Half a century ago when scientists started unravelling the biological secrets locked in DNA, the thought of science being awash with biodata would have been unthinkable. Today, whole new scientific disciplines are evolving to manage the sea of information generated by genomic and post-genomic analysis. To mark this transition, several leading organisations have created a new prize, this year celebrating breakthroughs where biological sciences meet computing.
The UK's Royal Society, the French Academy of Sciences and computing giant Microsoft have teamed up for a new prize honouring researchers working in Europe who have made a major contribution to the advancement of science through the use of computational methods. This year, The Royal Society and Académie des Sciences Microsoft European Science Award focuses on bio-computing. In 2007, it will venture where the physical sciences meet computing.
|New prize celebrating, this year, where information technology and biology meet.|
Nominations are still being sought for the 2006 prize. The award is open to research scientists of any nationality who have been resident in Europe for at least 12 months. However, members of the Royal Society's and Académie des Sciences' Councils, Microsoft employees and employees of other company research laboratories are ineligible.
The winner, to be announced later in the year, will receive a trophy and a monetary amount of €250 000 – of which €7 500 is a prize and the rest earmarked for further research. The award will be presented at a ceremony in London later this year.
Past achievements, future hopes
Submissions for the Award can be made online in two parts. The first part is to be completed by the nominator and outlines the person's scientific record and suitability for the award. While the second is to be completed by the nominee him or herself, describing how the research would be put to use. Nominations will be assessed by a special committee chaired by Professor Martin Taylor, vice-president of the Royal Society.

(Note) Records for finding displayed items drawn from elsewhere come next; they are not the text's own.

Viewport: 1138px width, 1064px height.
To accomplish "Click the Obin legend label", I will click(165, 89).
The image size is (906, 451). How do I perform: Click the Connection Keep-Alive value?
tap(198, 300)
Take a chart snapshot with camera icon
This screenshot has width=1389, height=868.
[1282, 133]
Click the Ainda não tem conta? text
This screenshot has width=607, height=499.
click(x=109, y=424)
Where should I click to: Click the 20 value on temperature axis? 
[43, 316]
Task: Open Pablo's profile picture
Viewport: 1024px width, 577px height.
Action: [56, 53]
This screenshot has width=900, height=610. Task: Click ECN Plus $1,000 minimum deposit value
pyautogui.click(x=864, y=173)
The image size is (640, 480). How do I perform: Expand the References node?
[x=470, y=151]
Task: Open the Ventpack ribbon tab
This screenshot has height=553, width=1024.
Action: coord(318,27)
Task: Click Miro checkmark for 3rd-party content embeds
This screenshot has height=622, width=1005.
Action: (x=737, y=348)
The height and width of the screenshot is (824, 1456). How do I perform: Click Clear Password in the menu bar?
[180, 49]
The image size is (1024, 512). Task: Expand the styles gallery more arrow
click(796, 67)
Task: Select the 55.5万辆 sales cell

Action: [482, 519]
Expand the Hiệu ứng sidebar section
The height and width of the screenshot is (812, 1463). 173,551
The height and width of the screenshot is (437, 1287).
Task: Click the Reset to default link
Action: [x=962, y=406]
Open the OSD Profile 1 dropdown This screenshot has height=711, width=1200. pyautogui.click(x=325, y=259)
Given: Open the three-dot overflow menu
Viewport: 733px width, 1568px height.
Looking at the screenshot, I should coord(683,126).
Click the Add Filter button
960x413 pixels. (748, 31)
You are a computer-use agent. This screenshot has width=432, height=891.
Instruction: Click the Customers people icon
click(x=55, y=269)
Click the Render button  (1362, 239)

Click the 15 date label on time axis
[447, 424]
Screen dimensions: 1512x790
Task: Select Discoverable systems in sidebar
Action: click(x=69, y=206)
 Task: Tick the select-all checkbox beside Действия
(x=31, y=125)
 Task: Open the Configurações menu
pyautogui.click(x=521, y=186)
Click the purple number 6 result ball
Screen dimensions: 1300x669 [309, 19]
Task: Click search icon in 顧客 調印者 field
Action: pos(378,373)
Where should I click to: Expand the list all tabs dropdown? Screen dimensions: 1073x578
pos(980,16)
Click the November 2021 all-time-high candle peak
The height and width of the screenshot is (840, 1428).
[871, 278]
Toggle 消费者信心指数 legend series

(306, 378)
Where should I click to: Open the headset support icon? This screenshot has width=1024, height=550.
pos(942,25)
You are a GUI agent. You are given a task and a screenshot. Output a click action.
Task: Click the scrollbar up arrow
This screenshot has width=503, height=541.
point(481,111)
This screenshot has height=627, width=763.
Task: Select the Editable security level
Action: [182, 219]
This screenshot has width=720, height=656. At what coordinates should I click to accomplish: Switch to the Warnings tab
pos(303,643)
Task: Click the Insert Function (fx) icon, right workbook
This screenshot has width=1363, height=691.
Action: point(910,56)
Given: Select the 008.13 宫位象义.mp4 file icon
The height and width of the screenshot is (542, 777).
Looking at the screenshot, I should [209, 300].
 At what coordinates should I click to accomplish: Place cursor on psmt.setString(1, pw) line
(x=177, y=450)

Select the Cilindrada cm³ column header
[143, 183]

“Huge increases in computational power are, on a practical level, helping us exploit the human genome and could lead to the development of personalised medicines which reduce adverse reactions to drugs,” Taylor noted in a statement. Advanced computing know how is also helping us, for example, interpret data from telescopes and create models to predict future climatic changes, among other applications, he suggested.
Selection will be based on past achievement in the field, instead of the proposed research per se. The Society offers a number of other awards, medals and prizes. These often combine a prize and a lecture, or are run by the Society and a partner organisation, such as Microsoft Research, Further details can be found on the Society's website (see more info).
Last year, the Society generously hosted the Descartes Award Ceremony of the EU's prestigious prizes for excellence in collaborative research and for science communication (see Headlines 14 April 2006).